Crash


Imagination

Categories: Review: Software
Publisher: Firebird
Machine: Spectrum 48K/Plus

 
Published in Crash #39

Imagination

Yes it's that Peter Torrence again, he of Subsunk and Seabase Delta fame, following up his first GAC foray with this one here, a trip into your average computer whizzkid's Imagination.

You start your trip into fantasy in a most prospic pose - that of you sitting at your computer console, with only the loading of a disc between you and all the horrors that lie in the average adventure. Two immediate irritations soon make themselves felt even this early on: the blinding white background is a sure-fire cert for headaches, while the curious GAC input format, which has your input split asunder (eg D followed by ISC on a new lint) doesn't half look untidy. Further, as I mentioned last month concerning GAC games, there is a tendency to be left with the end of the last description capping the new one - a most unsightly state of affairs. All of this follows the most irritating loading routine imaginable (short squeals, rather like the rhythmic strangling of a chicken), presumably designed to foil those poor souls who can't even afford a £1.99 game, and a loading screen by Fish (I knew Marillion's days were numbered!).
_ _ _ _ _
__To-do list__.
A. Rewrite the Imagination review starting at "Yes it's that" and ending at "computer whizzkid's Imagination.", putting "enthusiast's" in place of "whizzkid's".
B. In the Imagination review, who made the game's loading screen?

__Material__.
_ _ _ _ _
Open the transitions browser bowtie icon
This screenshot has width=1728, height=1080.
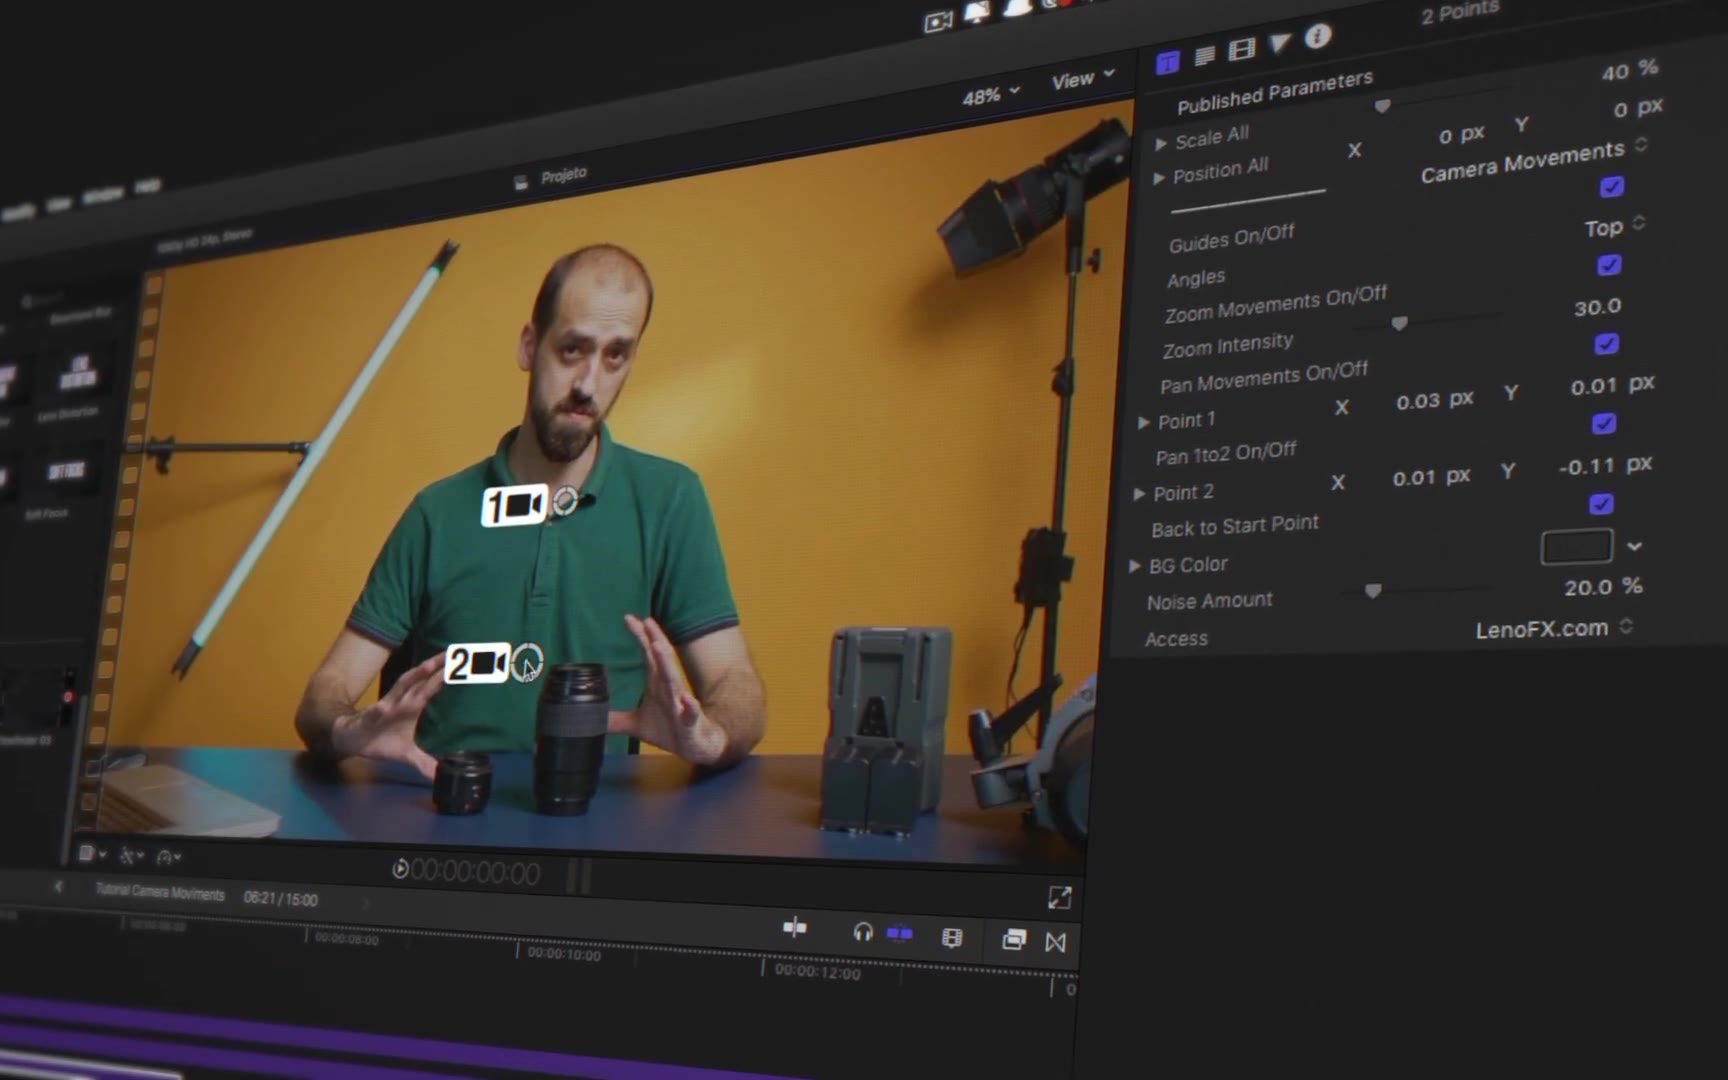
_ _ _ _ _
__Results for each task__.
A.
Yes it's that Peter Torrence again, he of Subsunk and Seabase Delta fame, following up his first GAC foray with this one here, a trip into your average computer enthusiast's Imagination.

B. Fish